The audit follows a structured process: (1) Scoping — we define what is being audited and review your Statement of Applicability. (2) Document review — we review your policies, procedures, and risk assessment. (3) Control assessment — we walk through controls by domain, collect evidence, and interview key personnel. (4) Evidence collection — we verify that controls are not just documented but actually implemented and effective. (5) Report preparation — we compile findings with severity classifications. (6) Report delivery — you receive the written report and we conduct a follow-up Q&A session.

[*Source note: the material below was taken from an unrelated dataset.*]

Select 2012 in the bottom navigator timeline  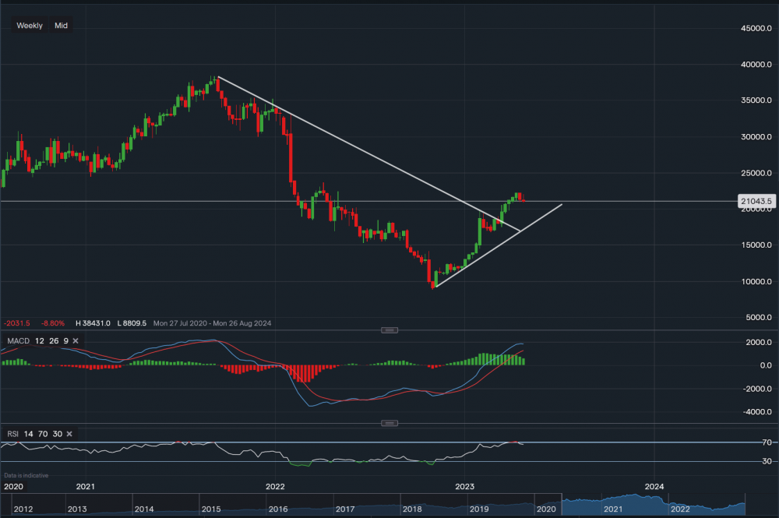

Findings are classified into three severity levels:

• Major nonconformity — A control is missing or completely ineffective. This is an audit failure risk for certification.
• Minor nonconformity — A control exists but has gaps in implementation or evidence. Must be addressed before the next surveillance audit.
• Observation — A potential improvement opportunity. Not a requirement, but recommended for strengthening the ISMS.

The audit report includes: an executive summary with overall ISMS maturity assessment, the audit scope and methodology, detailed findings grouped by control domain with severity ratings, corrective action recommendations for each finding, positive observations (what is working well), and a conclusion with readiness assessment for external audit.

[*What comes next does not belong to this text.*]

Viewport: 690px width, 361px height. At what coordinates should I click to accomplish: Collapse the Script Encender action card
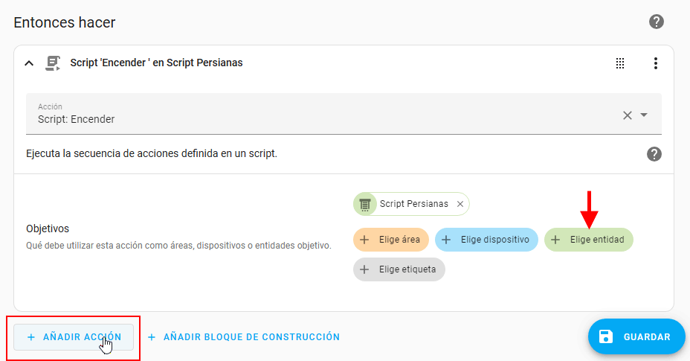click(x=29, y=63)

A good corrective action has four parts: (1) Root cause analysis — why did the control fail? Not just "we forgot" but the systemic reason. (2) Corrective action — the specific fix you will implement. (3) Due date — when will it be completed. (4) Owner — who is responsible. For example: "Finding: No periodic access reviews. Root cause: No process or calendar reminder existed. Action: Implement quarterly access review using exported user lists from IdP, assign to IT Manager, complete by April 15."

Our standard ISO 27001 internal audit is a flat $300. This covers one complete audit engagement for a typical startup or small company scope.

The flat rate includes: audit plan tailored to your ISMS scope, document and policy review against ISO 27001:2022, staff interviews and control walkthroughs, written findings report with severity classifications, corrective action recommendations for each finding, and one follow-up Q&A session after report delivery. Not included: ISO 27001 certification (requires accredited certification body), on-site travel (audit is conducted remotely), and complex multi-entity scope (priced separately).